(SOURCE MATERIAL)
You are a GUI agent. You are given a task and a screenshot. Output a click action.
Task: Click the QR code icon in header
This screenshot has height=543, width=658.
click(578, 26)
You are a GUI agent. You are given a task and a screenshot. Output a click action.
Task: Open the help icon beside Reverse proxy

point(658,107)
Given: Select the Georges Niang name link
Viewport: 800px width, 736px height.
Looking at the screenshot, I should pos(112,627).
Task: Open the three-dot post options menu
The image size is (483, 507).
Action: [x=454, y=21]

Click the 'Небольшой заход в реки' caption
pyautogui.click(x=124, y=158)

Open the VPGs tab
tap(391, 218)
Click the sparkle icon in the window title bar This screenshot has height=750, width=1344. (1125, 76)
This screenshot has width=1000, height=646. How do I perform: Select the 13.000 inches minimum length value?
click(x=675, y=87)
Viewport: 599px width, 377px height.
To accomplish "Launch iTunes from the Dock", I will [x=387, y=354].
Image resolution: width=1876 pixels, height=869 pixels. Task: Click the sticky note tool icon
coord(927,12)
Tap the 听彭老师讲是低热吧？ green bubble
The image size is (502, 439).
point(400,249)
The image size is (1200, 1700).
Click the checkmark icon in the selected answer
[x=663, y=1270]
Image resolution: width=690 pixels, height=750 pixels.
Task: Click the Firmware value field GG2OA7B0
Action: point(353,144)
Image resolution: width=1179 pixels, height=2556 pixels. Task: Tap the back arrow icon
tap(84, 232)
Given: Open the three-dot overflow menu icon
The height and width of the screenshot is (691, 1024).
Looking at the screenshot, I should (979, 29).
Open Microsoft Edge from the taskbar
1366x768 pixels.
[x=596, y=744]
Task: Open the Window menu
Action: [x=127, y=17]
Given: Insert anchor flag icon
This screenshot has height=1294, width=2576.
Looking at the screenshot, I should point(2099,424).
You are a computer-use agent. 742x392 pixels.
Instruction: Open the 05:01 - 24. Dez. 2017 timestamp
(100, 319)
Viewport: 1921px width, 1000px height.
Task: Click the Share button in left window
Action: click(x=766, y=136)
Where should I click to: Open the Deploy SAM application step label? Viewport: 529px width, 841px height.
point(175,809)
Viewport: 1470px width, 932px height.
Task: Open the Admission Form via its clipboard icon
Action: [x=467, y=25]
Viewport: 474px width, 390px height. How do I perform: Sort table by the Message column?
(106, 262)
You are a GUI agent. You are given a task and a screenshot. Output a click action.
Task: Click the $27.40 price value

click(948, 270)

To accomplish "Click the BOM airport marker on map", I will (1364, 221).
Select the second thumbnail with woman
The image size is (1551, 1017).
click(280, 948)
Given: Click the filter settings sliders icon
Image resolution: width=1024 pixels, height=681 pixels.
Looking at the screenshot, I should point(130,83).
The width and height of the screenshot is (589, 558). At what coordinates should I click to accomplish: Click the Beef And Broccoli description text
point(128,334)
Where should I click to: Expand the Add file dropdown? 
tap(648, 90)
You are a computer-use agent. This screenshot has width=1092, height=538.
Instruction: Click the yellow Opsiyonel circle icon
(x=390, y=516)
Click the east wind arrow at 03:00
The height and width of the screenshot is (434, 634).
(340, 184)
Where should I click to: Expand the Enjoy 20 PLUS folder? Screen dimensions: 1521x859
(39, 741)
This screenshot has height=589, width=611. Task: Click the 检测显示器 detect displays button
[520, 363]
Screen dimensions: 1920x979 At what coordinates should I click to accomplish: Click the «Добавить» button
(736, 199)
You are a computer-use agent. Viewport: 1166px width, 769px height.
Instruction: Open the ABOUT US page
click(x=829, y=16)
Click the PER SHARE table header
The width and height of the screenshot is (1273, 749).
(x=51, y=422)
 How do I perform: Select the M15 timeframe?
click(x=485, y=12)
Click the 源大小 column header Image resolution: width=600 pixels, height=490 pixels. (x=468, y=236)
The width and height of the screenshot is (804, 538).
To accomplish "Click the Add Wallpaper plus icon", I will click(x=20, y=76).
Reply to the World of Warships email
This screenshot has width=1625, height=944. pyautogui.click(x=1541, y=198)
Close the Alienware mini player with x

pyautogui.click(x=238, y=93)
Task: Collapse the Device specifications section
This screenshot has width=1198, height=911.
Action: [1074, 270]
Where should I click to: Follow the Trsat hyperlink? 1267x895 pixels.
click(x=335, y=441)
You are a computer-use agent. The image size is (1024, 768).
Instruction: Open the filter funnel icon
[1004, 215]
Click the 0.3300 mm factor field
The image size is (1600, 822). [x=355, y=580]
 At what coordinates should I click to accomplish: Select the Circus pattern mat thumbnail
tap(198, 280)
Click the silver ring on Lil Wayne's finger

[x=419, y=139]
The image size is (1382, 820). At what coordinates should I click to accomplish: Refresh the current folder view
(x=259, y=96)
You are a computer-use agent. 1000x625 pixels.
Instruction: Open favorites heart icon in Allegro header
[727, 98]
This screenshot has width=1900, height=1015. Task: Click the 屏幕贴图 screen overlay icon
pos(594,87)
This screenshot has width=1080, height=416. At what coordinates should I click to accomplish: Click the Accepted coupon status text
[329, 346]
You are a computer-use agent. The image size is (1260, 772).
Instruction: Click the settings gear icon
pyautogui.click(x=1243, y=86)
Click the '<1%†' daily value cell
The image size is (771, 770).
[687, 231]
(End SOURCE MATERIAL)
AIM OF THE TASK:
Each line of the data should be transcribed exactly.

RESULT:
You are a GUI agent. You are given a task and a screenshot. Output a click action.
Task: Click the QR code icon in header
This screenshot has height=543, width=658.
click(578, 26)
You are a GUI agent. You are given a task and a screenshot. Output a click action.
Task: Open the help icon beside Reverse proxy

point(658,107)
Given: Select the Georges Niang name link
Viewport: 800px width, 736px height.
Looking at the screenshot, I should pos(112,627).
Task: Open the three-dot post options menu
The image size is (483, 507).
Action: [x=454, y=21]

Click the 'Небольшой заход в реки' caption
pyautogui.click(x=124, y=158)

Open the VPGs tab
tap(391, 218)
Click the sparkle icon in the window title bar This screenshot has height=750, width=1344. (1125, 76)
This screenshot has width=1000, height=646. How do I perform: Select the 13.000 inches minimum length value?
click(x=675, y=87)
Viewport: 599px width, 377px height.
To accomplish "Launch iTunes from the Dock", I will [x=387, y=354].
Image resolution: width=1876 pixels, height=869 pixels. Task: Click the sticky note tool icon
coord(927,12)
Tap the 听彭老师讲是低热吧？ green bubble
The image size is (502, 439).
point(400,249)
The image size is (1200, 1700).
Click the checkmark icon in the selected answer
[x=663, y=1270]
Image resolution: width=690 pixels, height=750 pixels.
Task: Click the Firmware value field GG2OA7B0
Action: point(353,144)
Image resolution: width=1179 pixels, height=2556 pixels. Task: Tap the back arrow icon
tap(84, 232)
Given: Open the three-dot overflow menu icon
The height and width of the screenshot is (691, 1024).
Looking at the screenshot, I should (979, 29).
Open Microsoft Edge from the taskbar
1366x768 pixels.
[x=596, y=744]
Task: Open the Window menu
Action: [x=127, y=17]
Given: Insert anchor flag icon
This screenshot has height=1294, width=2576.
Looking at the screenshot, I should point(2099,424).
You are a computer-use agent. 742x392 pixels.
Instruction: Open the 05:01 - 24. Dez. 2017 timestamp
(100, 319)
Viewport: 1921px width, 1000px height.
Task: Click the Share button in left window
Action: click(x=766, y=136)
Where should I click to: Open the Deploy SAM application step label? Viewport: 529px width, 841px height.
point(175,809)
Viewport: 1470px width, 932px height.
Task: Open the Admission Form via its clipboard icon
Action: [x=467, y=25]
Viewport: 474px width, 390px height. How do I perform: Sort table by the Message column?
(106, 262)
You are a GUI agent. You are given a task and a screenshot. Output a click action.
Task: Click the $27.40 price value

click(948, 270)

To accomplish "Click the BOM airport marker on map", I will (1364, 221).
Select the second thumbnail with woman
The image size is (1551, 1017).
click(280, 948)
Given: Click the filter settings sliders icon
Image resolution: width=1024 pixels, height=681 pixels.
Looking at the screenshot, I should point(130,83).
The width and height of the screenshot is (589, 558). At what coordinates should I click to accomplish: Click the Beef And Broccoli description text
point(128,334)
Where should I click to: Expand the Add file dropdown? 
tap(648, 90)
You are a computer-use agent. This screenshot has width=1092, height=538.
Instruction: Click the yellow Opsiyonel circle icon
(x=390, y=516)
Click the east wind arrow at 03:00
The height and width of the screenshot is (434, 634).
(340, 184)
Where should I click to: Expand the Enjoy 20 PLUS folder? Screen dimensions: 1521x859
(39, 741)
This screenshot has height=589, width=611. Task: Click the 检测显示器 detect displays button
[520, 363]
Screen dimensions: 1920x979 At what coordinates should I click to accomplish: Click the «Добавить» button
(736, 199)
You are a computer-use agent. Viewport: 1166px width, 769px height.
Instruction: Open the ABOUT US page
click(x=829, y=16)
Click the PER SHARE table header
The width and height of the screenshot is (1273, 749).
(x=51, y=422)
 How do I perform: Select the M15 timeframe?
click(x=485, y=12)
Click the 源大小 column header Image resolution: width=600 pixels, height=490 pixels. (x=468, y=236)
The width and height of the screenshot is (804, 538).
To accomplish "Click the Add Wallpaper plus icon", I will click(x=20, y=76).
Reply to the World of Warships email
This screenshot has width=1625, height=944. pyautogui.click(x=1541, y=198)
Close the Alienware mini player with x

pyautogui.click(x=238, y=93)
Task: Collapse the Device specifications section
This screenshot has width=1198, height=911.
Action: [1074, 270]
Where should I click to: Follow the Trsat hyperlink? 1267x895 pixels.
click(x=335, y=441)
You are a computer-use agent. The image size is (1024, 768).
Instruction: Open the filter funnel icon
[1004, 215]
Click the 0.3300 mm factor field
The image size is (1600, 822). [x=355, y=580]
 At what coordinates should I click to accomplish: Select the Circus pattern mat thumbnail
tap(198, 280)
Click the silver ring on Lil Wayne's finger

[x=419, y=139]
The image size is (1382, 820). At what coordinates should I click to accomplish: Refresh the current folder view
(x=259, y=96)
You are a computer-use agent. 1000x625 pixels.
Instruction: Open favorites heart icon in Allegro header
[727, 98]
This screenshot has width=1900, height=1015. Task: Click the 屏幕贴图 screen overlay icon
pos(594,87)
This screenshot has width=1080, height=416. At what coordinates should I click to accomplish: Click the Accepted coupon status text
[329, 346]
You are a computer-use agent. The image size is (1260, 772).
Instruction: Click the settings gear icon
pyautogui.click(x=1243, y=86)
Click the '<1%†' daily value cell
The image size is (771, 770).
[687, 231]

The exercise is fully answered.